*Task description:*
Please count the lines in the records below that contain the string "screenshot", matching case exactly, and give only the number.

*Material for this task:*

=-=-=-=-=

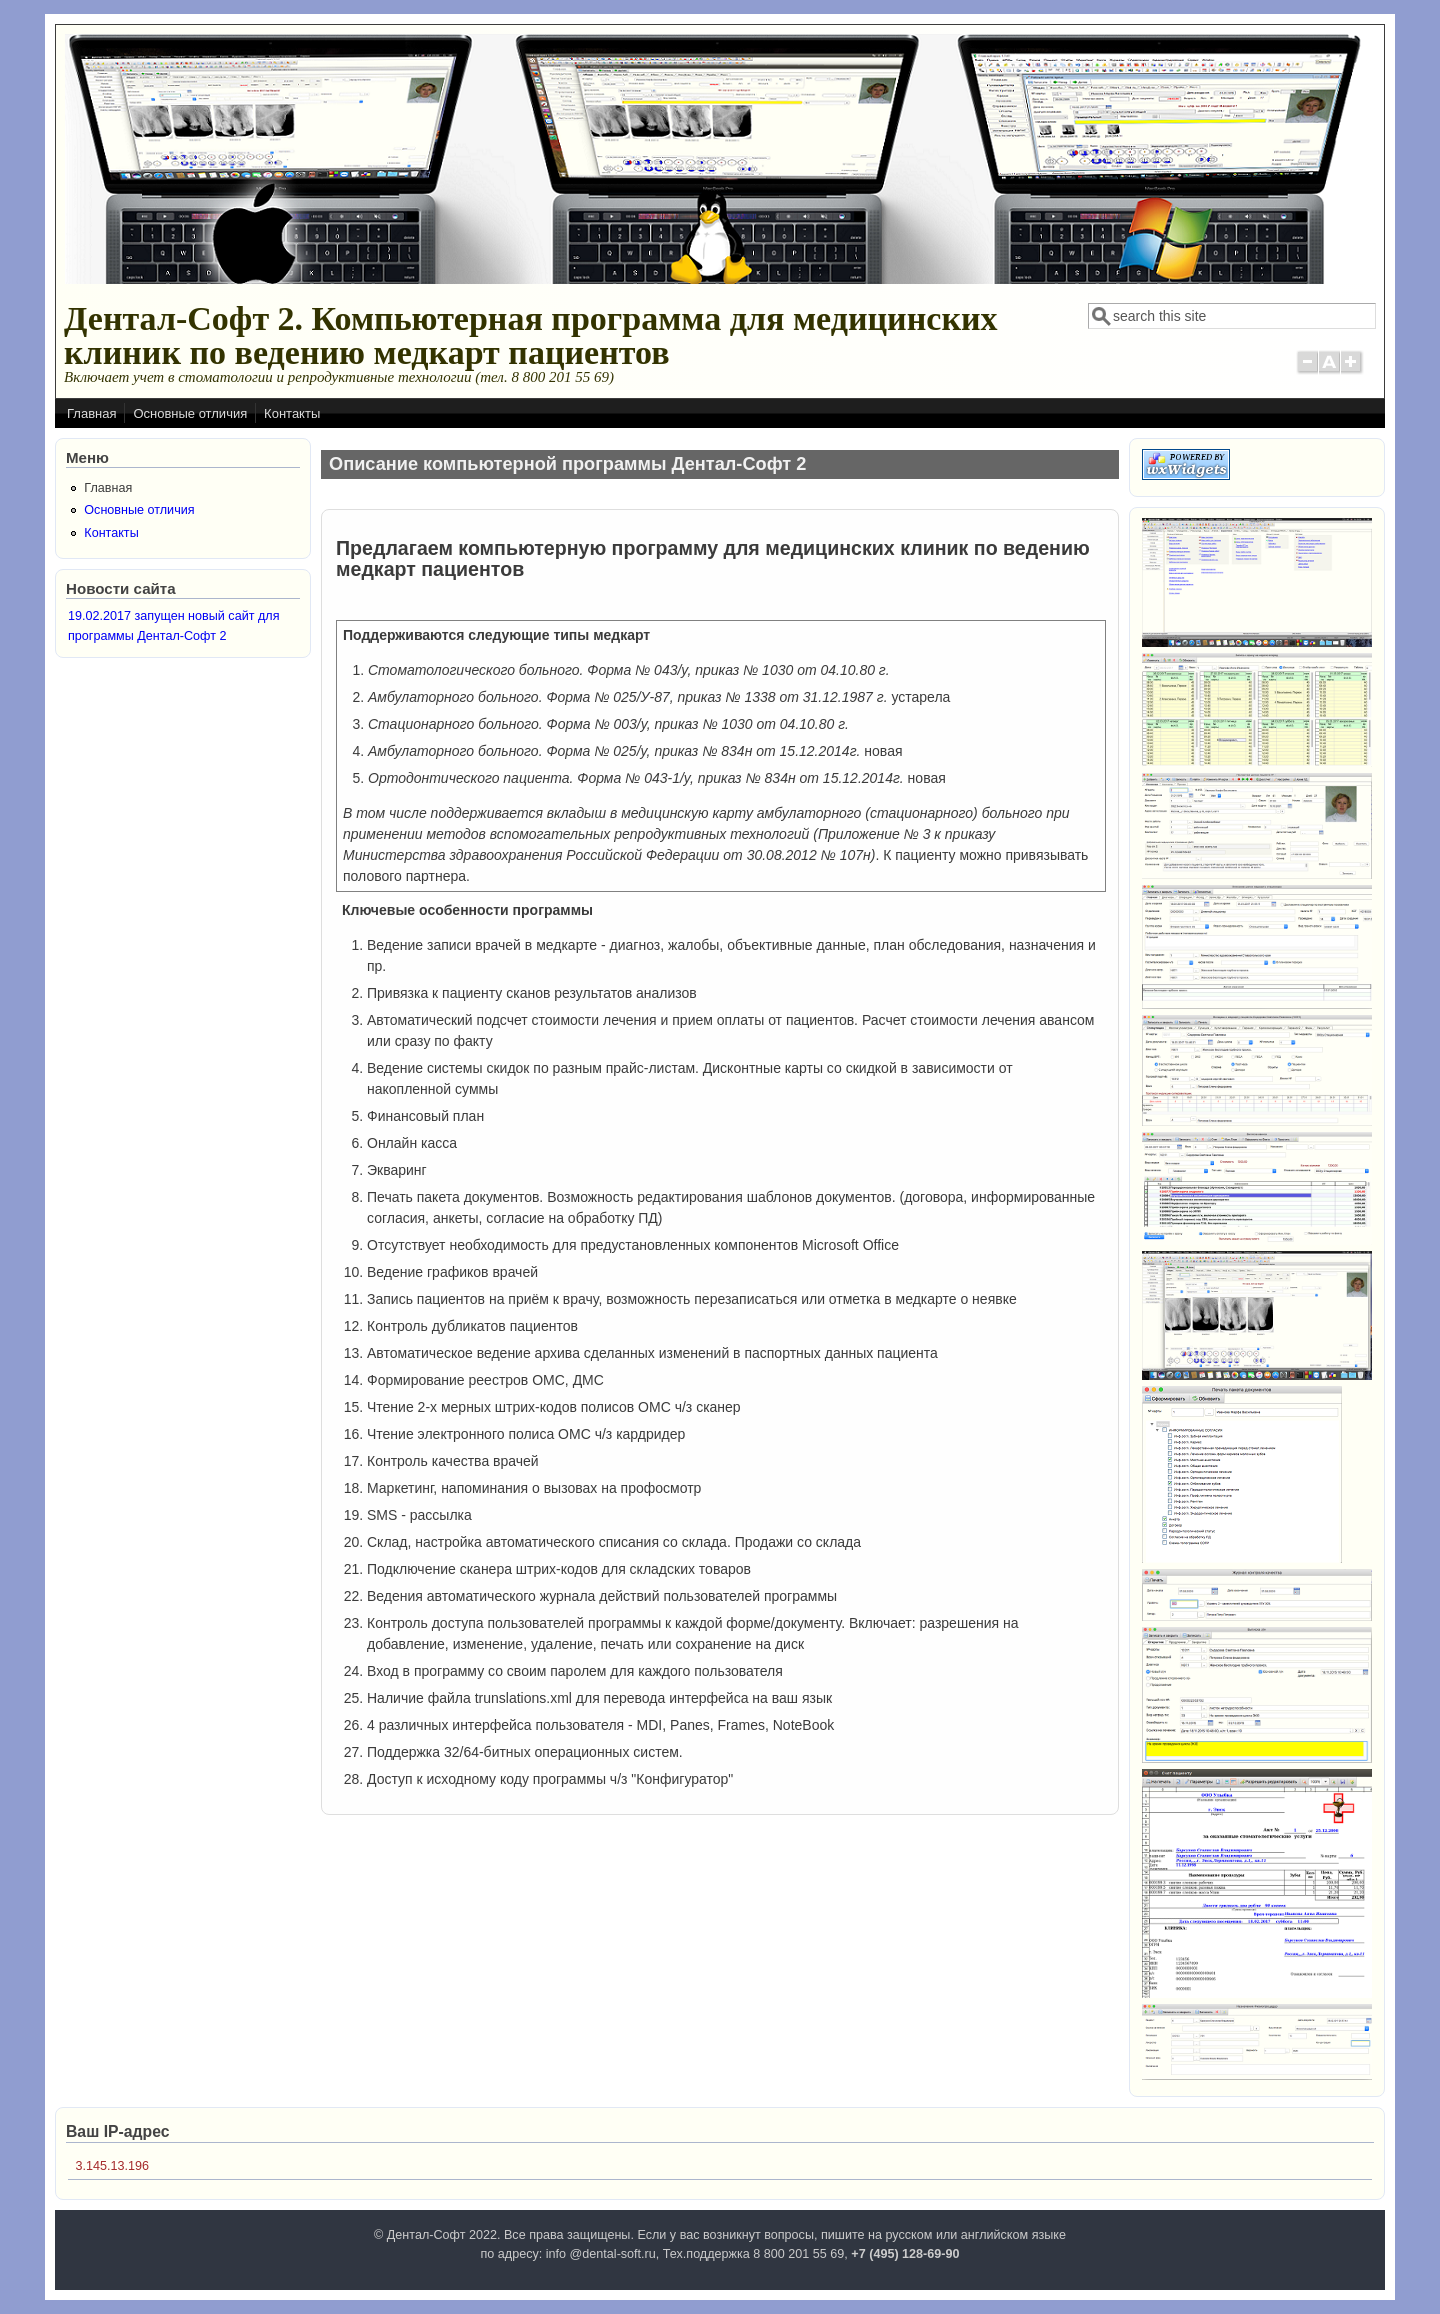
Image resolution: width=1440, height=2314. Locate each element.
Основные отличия (190, 413)
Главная (91, 413)
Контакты (292, 413)
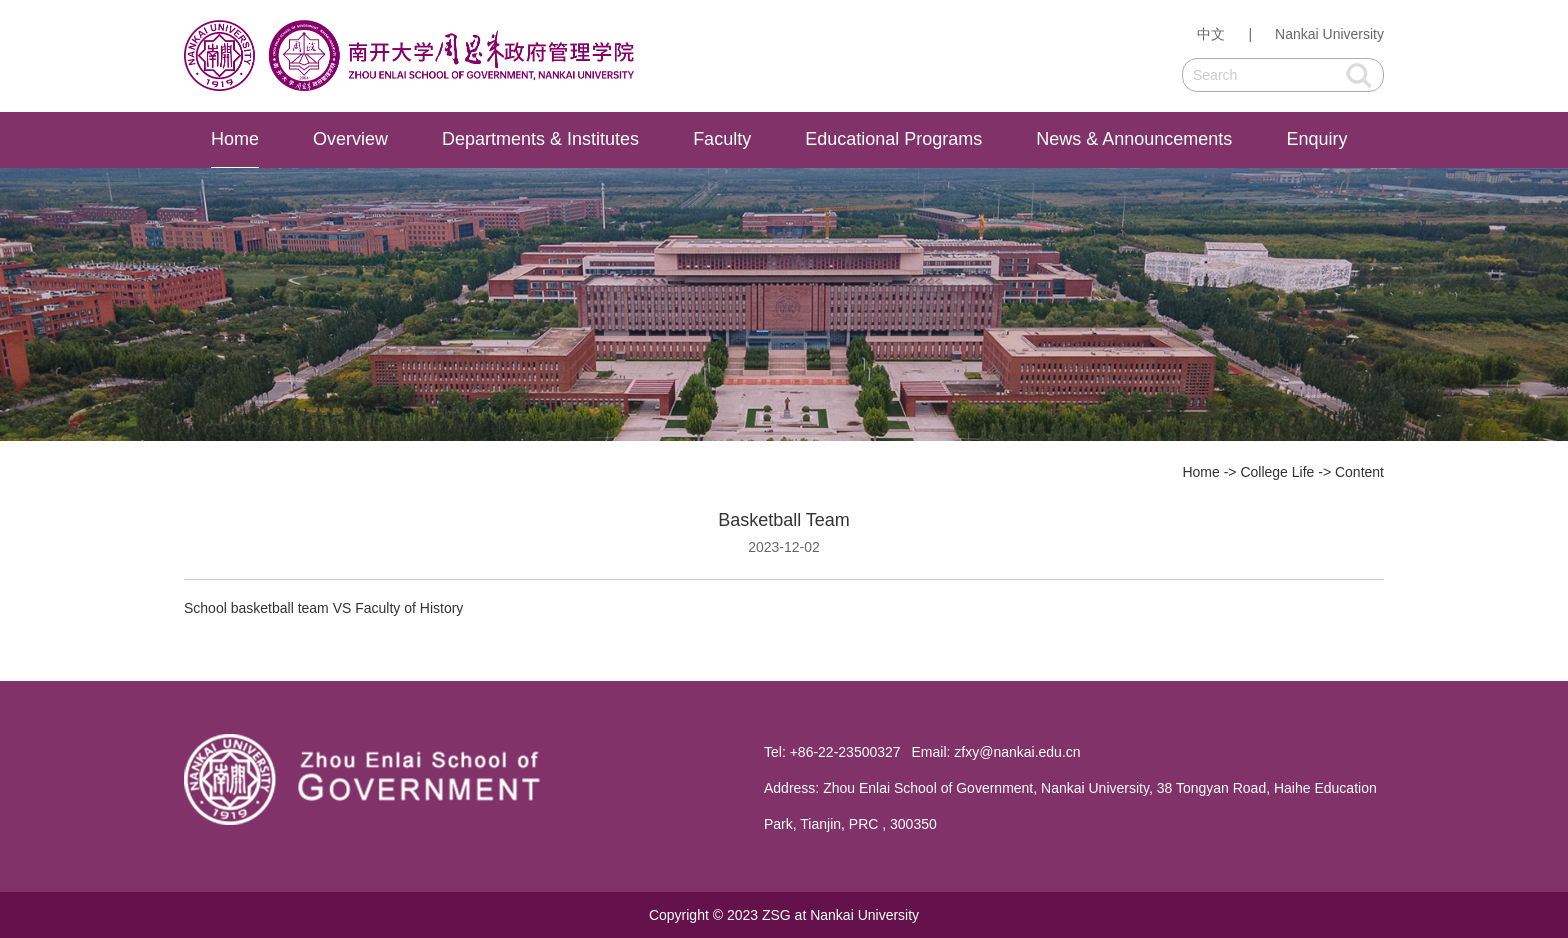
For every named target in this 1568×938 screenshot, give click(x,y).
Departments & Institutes (540, 139)
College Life (1277, 472)
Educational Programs (893, 139)
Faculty (722, 139)
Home (235, 139)
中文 (1211, 34)
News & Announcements (1134, 139)
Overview (350, 139)
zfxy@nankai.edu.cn (1017, 752)
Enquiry (1316, 139)
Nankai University (1329, 34)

=-=-=-=-=

*Final result:*
1